Earlier today, OmniVision announced an impressive 64MP 1/2-inch image sensor that will be ideal for ultra-thin, high-end smartphones. 64MP is an industry first at this size, achieved by shrinking the pixels all the way down to just 0.7 microns.
The so-called OV64B breaks new ground by shrinking the pixels even smaller in order to pack 64 million of them onto a 1/2-inch image sensor. 1/2-inches is a little bigger than the “typical” smartphone sensor—1/2.55-inches in the iPhone 11 and Google Pixel 4—but smaller than anything with a similar resolution.
Like the competition, the OV64B will try to walk the line between resolution and low-light performance by using a “4-cell color filter array” (commonly known as Quad Bayer) to capture pixel-binned 16MP images with “1.4 micro equivalent performance” when you need more light, or 64MP “re-mosaiced” photos when there’s plenty of light to be had. And all of this calculation is actually done on-sensor, using stacked die technology.

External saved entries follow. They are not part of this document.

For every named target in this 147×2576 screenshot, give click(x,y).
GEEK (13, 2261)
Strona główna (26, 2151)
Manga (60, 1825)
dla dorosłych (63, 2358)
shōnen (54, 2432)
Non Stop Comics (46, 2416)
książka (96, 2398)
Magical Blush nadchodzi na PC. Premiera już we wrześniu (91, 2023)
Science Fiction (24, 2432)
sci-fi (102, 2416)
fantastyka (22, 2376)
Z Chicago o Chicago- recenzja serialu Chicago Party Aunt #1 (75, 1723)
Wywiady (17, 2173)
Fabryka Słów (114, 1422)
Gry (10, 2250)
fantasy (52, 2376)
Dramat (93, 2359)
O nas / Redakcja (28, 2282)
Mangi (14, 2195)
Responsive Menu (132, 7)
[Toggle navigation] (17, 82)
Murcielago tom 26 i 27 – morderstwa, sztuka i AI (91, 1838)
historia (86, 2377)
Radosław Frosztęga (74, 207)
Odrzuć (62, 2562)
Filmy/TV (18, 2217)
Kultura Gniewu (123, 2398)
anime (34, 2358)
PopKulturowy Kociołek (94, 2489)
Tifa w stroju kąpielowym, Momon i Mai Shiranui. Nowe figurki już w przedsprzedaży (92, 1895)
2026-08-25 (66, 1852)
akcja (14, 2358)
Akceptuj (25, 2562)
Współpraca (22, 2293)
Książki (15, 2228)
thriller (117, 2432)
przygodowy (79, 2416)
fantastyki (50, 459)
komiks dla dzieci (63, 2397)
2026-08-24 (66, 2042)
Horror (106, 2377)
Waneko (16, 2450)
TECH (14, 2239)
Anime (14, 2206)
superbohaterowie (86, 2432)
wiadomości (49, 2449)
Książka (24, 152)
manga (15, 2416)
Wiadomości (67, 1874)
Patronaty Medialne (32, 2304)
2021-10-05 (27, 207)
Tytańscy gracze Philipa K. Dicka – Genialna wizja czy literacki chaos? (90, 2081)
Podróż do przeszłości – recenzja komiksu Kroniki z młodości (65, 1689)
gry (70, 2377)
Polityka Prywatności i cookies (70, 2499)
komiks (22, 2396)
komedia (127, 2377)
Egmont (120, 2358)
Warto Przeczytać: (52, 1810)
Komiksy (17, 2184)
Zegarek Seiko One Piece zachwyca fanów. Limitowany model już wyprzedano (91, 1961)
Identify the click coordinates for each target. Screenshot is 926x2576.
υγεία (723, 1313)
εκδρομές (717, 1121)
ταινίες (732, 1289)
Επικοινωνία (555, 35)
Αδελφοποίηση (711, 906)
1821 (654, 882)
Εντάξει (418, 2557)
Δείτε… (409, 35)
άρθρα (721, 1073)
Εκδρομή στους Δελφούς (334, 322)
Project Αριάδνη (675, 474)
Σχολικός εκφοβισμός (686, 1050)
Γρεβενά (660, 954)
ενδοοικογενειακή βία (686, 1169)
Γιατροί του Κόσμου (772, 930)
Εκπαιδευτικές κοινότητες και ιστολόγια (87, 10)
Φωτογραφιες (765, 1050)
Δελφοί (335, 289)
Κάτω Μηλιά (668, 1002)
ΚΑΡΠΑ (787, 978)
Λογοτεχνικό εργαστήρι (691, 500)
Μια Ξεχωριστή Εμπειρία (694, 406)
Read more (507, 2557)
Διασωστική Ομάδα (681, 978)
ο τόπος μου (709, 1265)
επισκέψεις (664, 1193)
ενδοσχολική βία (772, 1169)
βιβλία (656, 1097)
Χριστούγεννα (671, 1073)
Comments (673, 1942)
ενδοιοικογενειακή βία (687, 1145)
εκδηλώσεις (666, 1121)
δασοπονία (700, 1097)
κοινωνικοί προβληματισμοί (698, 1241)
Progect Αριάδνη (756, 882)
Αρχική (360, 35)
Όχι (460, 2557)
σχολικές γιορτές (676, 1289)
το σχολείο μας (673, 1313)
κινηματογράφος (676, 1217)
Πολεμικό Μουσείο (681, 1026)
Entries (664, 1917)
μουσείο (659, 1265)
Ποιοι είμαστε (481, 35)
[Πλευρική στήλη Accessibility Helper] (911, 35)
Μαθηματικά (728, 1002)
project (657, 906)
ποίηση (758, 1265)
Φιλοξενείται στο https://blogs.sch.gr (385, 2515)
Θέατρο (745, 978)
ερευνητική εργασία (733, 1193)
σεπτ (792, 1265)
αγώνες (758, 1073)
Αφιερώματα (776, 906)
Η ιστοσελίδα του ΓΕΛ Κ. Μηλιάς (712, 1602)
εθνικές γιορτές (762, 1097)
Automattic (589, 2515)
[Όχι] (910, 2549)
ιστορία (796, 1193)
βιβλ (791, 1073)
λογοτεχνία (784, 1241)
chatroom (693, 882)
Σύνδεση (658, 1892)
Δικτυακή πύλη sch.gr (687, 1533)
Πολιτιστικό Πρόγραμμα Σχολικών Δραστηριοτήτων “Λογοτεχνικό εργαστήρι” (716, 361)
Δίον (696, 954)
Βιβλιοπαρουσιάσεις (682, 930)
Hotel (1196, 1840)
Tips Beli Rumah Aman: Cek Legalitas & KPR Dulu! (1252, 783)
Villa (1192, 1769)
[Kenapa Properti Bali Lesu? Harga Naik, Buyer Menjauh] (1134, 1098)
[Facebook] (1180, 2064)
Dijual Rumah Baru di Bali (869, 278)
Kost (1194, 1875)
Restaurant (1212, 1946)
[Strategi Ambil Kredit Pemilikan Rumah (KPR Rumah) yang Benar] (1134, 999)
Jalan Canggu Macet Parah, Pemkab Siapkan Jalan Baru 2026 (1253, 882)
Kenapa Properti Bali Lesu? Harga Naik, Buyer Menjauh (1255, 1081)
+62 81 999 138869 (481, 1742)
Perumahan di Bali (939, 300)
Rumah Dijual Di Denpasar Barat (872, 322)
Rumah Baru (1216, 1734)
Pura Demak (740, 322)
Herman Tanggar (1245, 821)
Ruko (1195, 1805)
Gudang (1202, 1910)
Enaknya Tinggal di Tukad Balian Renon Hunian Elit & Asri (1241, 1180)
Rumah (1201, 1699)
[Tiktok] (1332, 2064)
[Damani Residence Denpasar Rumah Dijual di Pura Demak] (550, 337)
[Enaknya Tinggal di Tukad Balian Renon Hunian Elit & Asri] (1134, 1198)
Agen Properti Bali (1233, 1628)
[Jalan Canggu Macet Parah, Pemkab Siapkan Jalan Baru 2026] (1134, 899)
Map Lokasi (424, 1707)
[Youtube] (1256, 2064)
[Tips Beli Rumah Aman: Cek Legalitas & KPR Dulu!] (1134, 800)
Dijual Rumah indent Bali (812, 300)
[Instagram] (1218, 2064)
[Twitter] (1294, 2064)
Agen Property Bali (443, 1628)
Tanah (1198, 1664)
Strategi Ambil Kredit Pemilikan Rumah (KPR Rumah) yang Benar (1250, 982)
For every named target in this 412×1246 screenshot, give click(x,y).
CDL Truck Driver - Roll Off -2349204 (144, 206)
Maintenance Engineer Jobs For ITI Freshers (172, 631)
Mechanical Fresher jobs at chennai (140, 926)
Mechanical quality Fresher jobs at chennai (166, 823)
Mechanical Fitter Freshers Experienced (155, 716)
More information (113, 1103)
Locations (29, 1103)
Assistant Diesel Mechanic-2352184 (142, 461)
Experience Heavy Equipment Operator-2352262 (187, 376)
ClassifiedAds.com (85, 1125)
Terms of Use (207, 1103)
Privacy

In terms of video, the extra resolution will allow the OV64B to shoot 8K/30p video, 4K/60p video, or 4K/30p video with electronic image stabilization. At full-resolution, the sensor can apparently capture 64MP photos at up to 15fps.
Admittedly, not a lot of companies brag about using smaller pixels, but OmniVision is making an exception because it sets them apart from Samsung, the only other chip maker providing similar technology to smartphone makers right now (and using it themselves).
The Samsung ISOCELL Bright GW1 is also a 64MP image sensor with a quad-bayer filter that can shoot both 16MP and “re-mosaiced” 64MP images as needed. But Samsung’s sensor is larger, using 0.8-micrometer pixels on a 1/1.7-inch sensor, which means it may not fit into thiner, smaller smartphones. This is who OmniVision is targetting with the OV64B.
To learn more about this sensor, head over to the OmniVision website. The company expects to start shipping the OV64B chip to manufacturers in May, so keep an eye out for more phones that feature a “64MP* camera” in the near future.